Pippa addresses the NHS crisis in her regular Cambridge Independent column
Pippa's column in this week's Cambridge Independent (Feb 5 - 11, 2025) focuses on the crisis facing the NHS. You can read her piece below:
Our NHS is in crisis. It’s time we fixed it
This winter the NHS has once again been at breaking point as demand for healthcare soars. I’ve been hearing harrowing stories about people’s experiences in A&E, like the constituent who told me:
“The staff at the hospital could not have been kinder or more attentive but the experience was horrendous because of the length of my time on a hard chair, the 9 hour wait for a CT scan, at one point being given morphine for my pain and eventually ending up in a reclining chair surrounded by a drug addict yelling, a vomiting young girl, a young lad with severe chest pains and a troubled mental patient throwing biscuits at us. Bless Carol, the nurse who managed to keep us alive on her 13-hour shift.”
We know that the need for urgent care is ever increasing: 2024 was the busiest year on record for NHS England, with the highest number of A&E attendances ever, at 27.42 million, 7.1% higher than in 2023.
The range of pressures are diverse: our growing population is ageing and there is greater incidence of long-term health conditions, all while the numbers of our NHS workforce (doctors, GPs, nurses) aren’t keeping up with demand.
The situation in our region is still more urgent with unprecedented growth in population. Between the 2011 and 2021 censuses, the population of South Cambridgeshire increased by 9%, while in the past 10 years, Cambridge city has seen an 18% increase in its population.
We are fortunate to have the wonderful Addenbrookes hospital but here too winter pressures compound these problems. The hospital has been on its highest level of alert, with staff under huge pressure to meet demand, and its services severely overstretched. The East of England Ambulance Service has also been on its highest level of alert, having received more than 39,000 calls between Christmas Day and New Year’s Day – an unprecedented increase of 7,500 calls compared to a typical 8-day period in summer.
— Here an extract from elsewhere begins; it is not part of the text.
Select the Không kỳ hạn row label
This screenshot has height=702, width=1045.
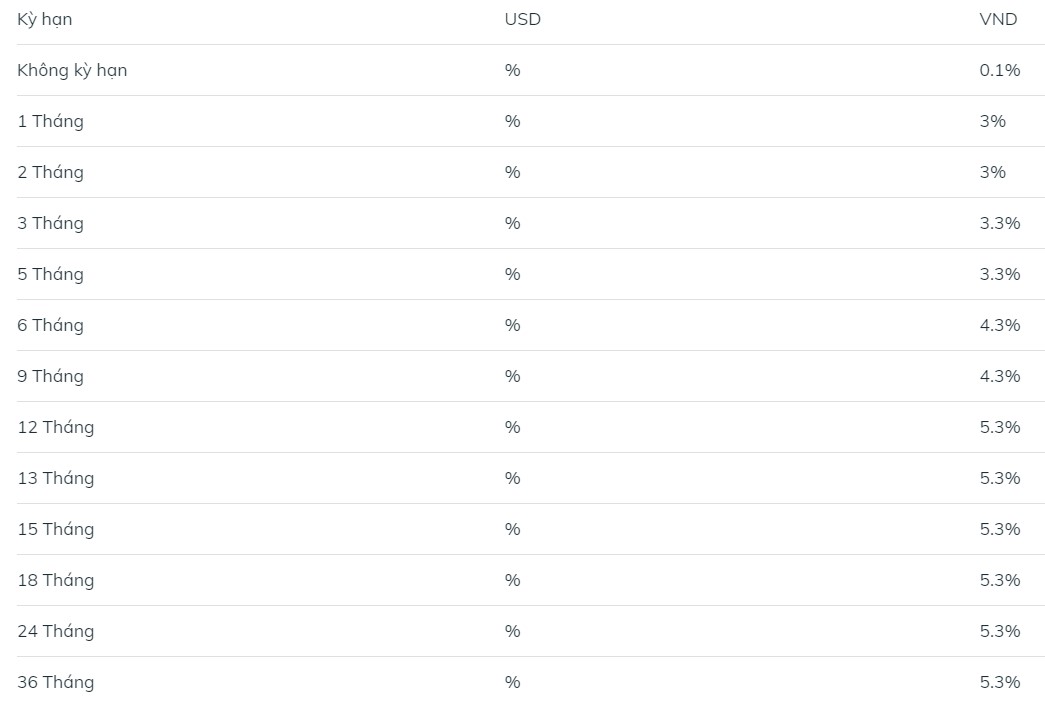click(x=72, y=70)
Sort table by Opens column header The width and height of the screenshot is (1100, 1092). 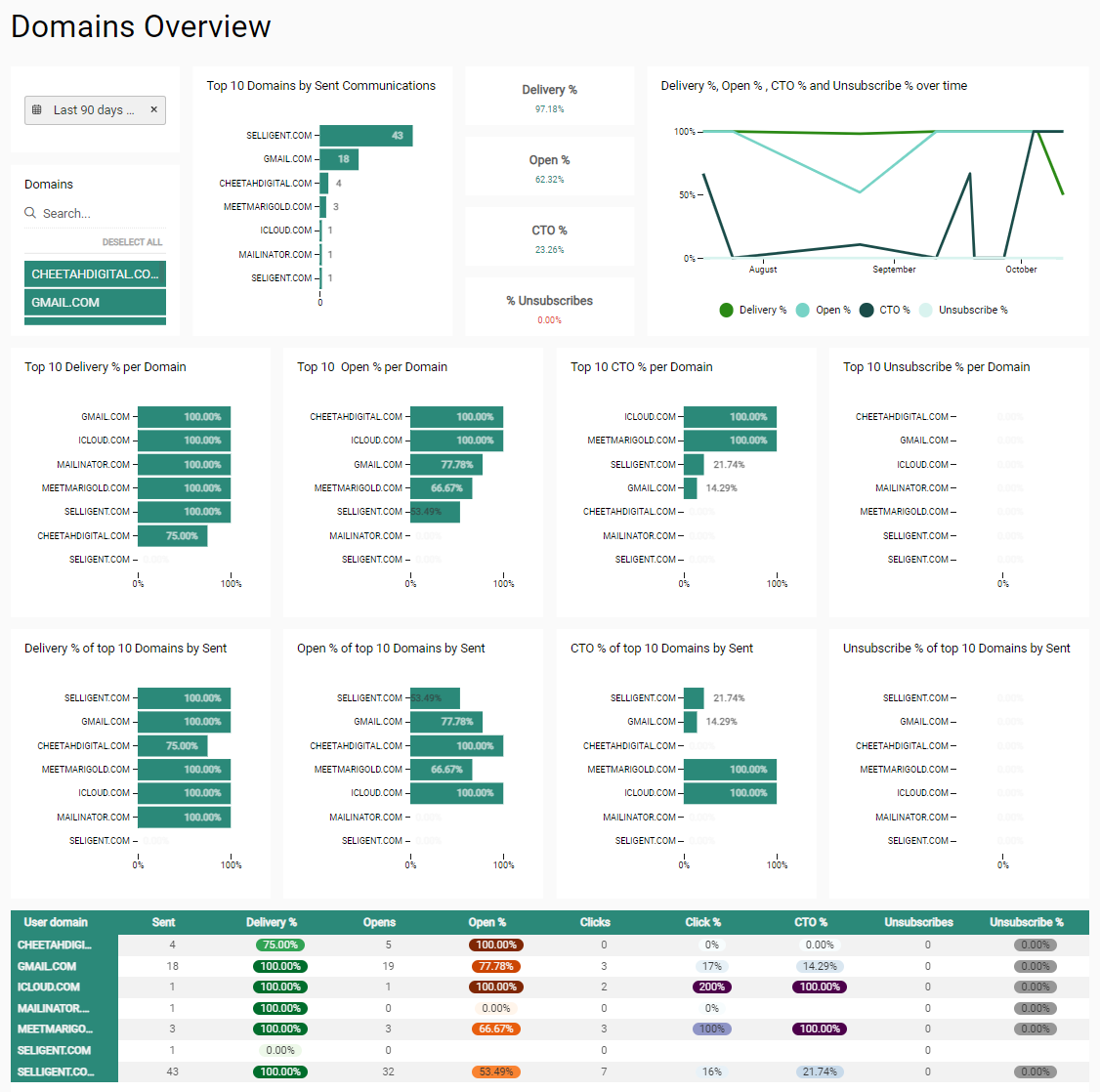tap(379, 922)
This comes against a backdrop of a chronic lack of investment in healthcare infrastructure in the Greater Cambridge area. Addenbrookes’ crumbling emergency estate is too small, no longer fit for purpose and increasingly costly to maintain. The Emergency Department was built to serve 25% of the patients it now sees. 40% of the emergency estate is over 50 years old. And yet, despite these awful circumstances, dedicated doctors, nurses, management and support staff go above and beyond, doing amazing work to keep us safe.
The case for significant new investment in healthcare infrastructure has never been greater, particularly given the Chancellor’s plans for even further growth in our area.
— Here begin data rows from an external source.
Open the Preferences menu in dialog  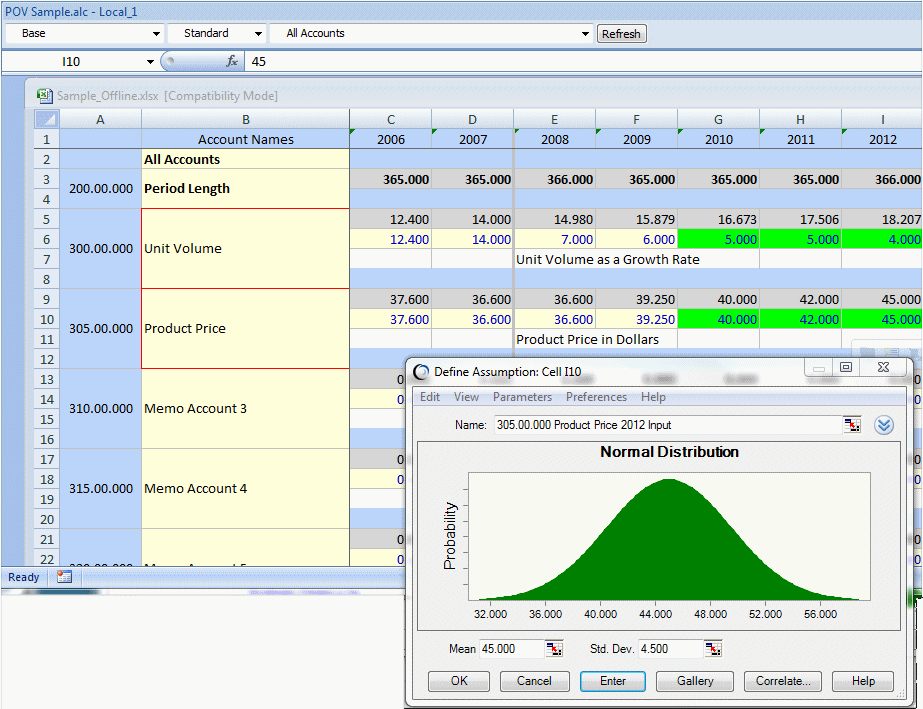click(596, 397)
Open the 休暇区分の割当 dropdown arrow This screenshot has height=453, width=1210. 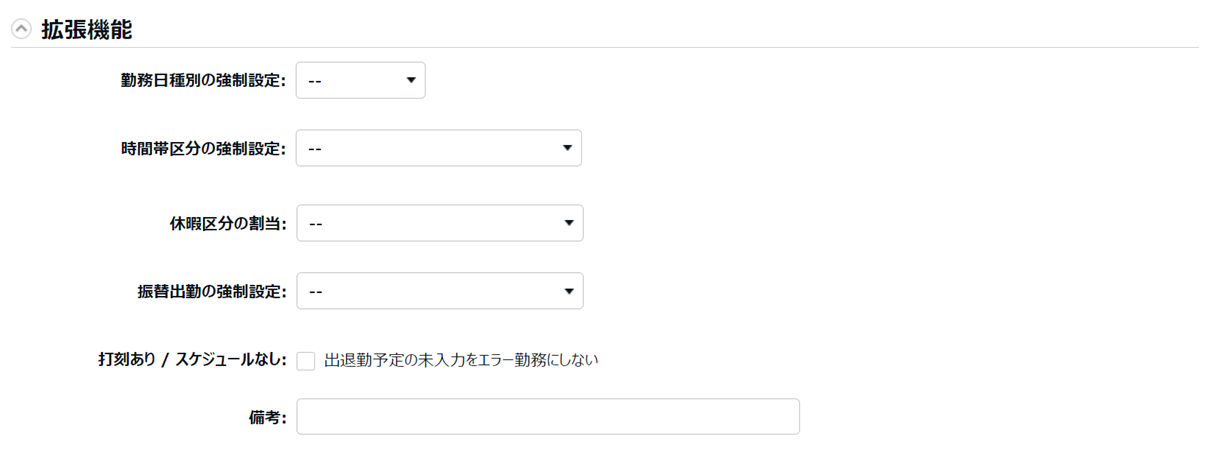pyautogui.click(x=568, y=223)
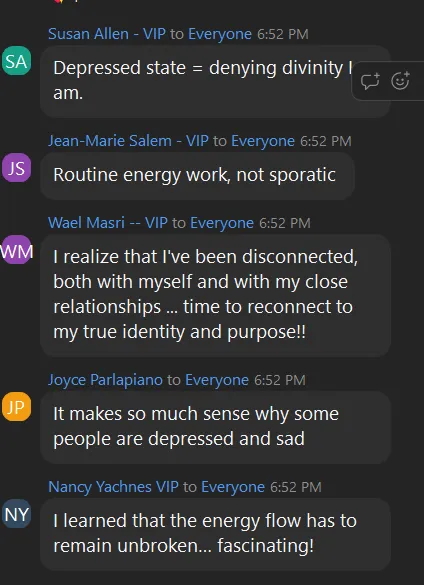The height and width of the screenshot is (585, 424).
Task: Click the reply in thread icon
Action: 370,81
I have had multiple meetings with the senior leadership of Addenbrookes and I agree that it’s now time for a national conversation about the future of A&E and acute care. Whilst we do need the physical infrastructure of modern hospitals, we cannot continue to build ever larger hospitals to accommodate more and more patients. Instead, we have to find new ways of delivering healthcare care if our NHS is to be economically sustainable. That means improving primary care and adult social care in the community, supporting our GPs, pharmacists and innovative local health centres like the Melbourn Health Hub. It won’t surprise you that, as a Liberal Democrat, that also means fixing adult social care so that those medically fit to leave hospital can do so swiftly, freeing up beds, because there are carers for them at home.
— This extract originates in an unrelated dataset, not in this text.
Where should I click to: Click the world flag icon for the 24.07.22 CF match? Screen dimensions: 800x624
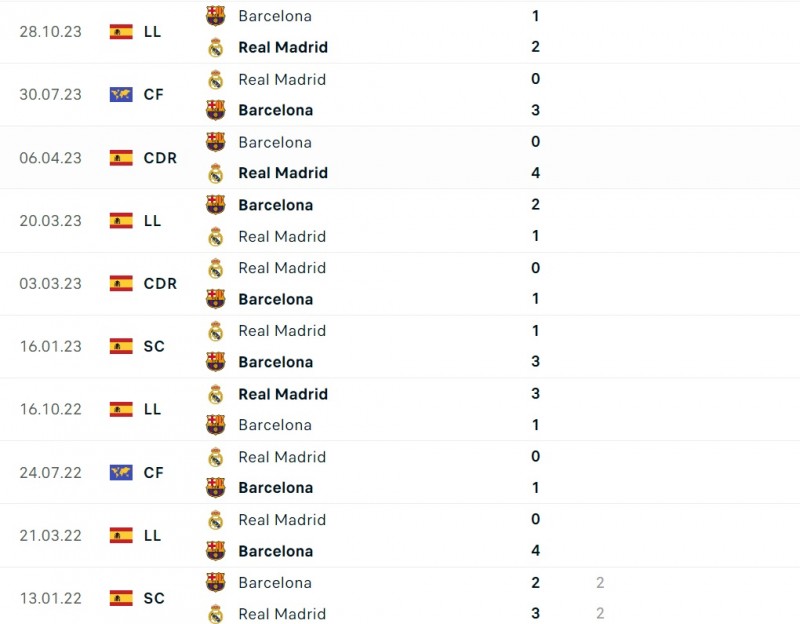(x=121, y=472)
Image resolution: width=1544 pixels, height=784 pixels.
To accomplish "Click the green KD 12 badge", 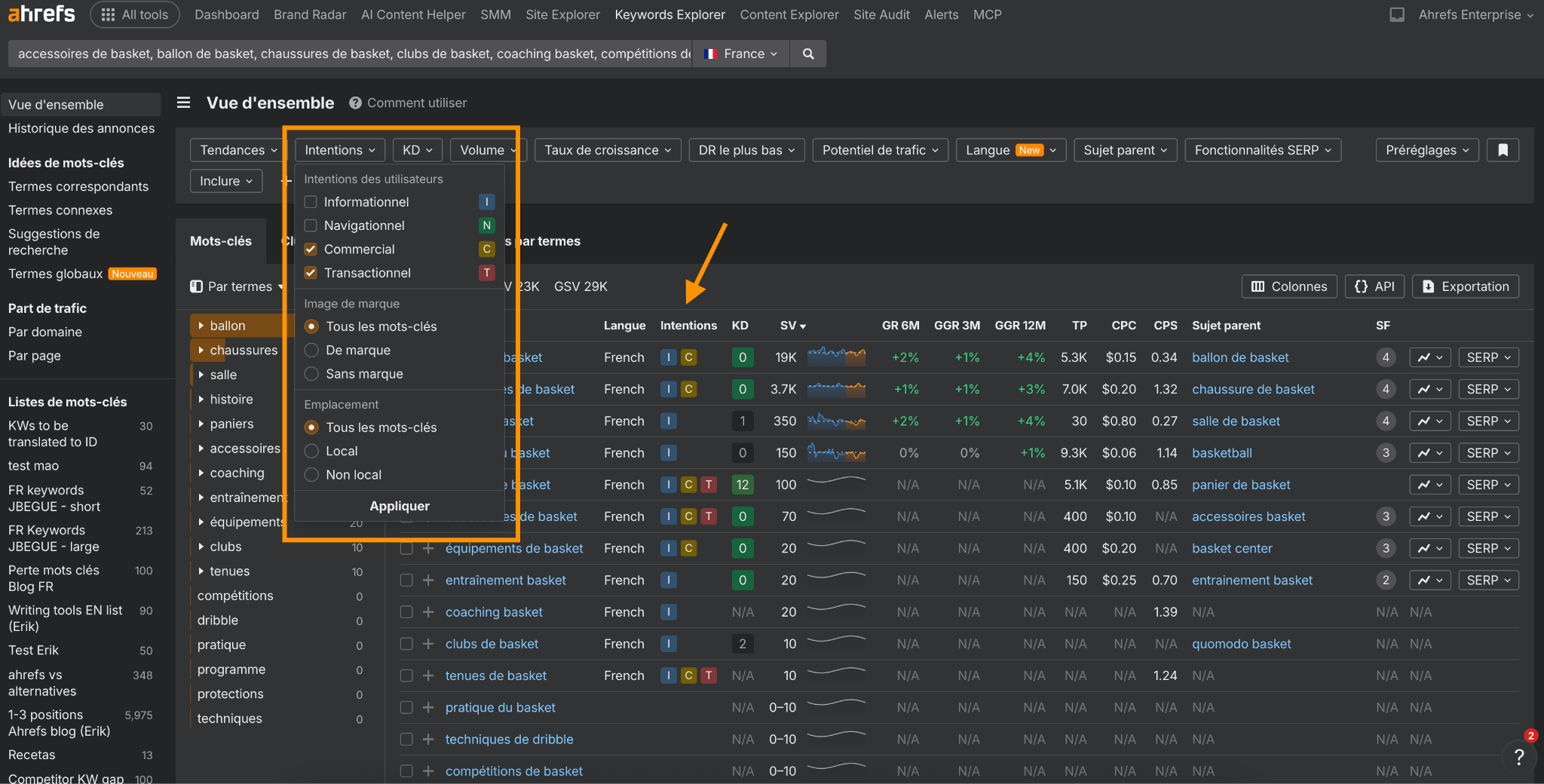I will click(742, 485).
Now that we have had success in our campaign for the Cambridge Cancer Research and Children’s hospitals, I will be supporting Cambridge University Hospitals on the campaign to transform emergency/acute care here in Cambridgeshire and for the region.
Given the Government’s plans for growth, announced by the Chancellor in a speech last month, we are going to see further significant increases in population in the decades ahead, and demand for healthcare will continue to rise. We must meet this challenge head on and build healthcare infrastructure fit for the future of our region.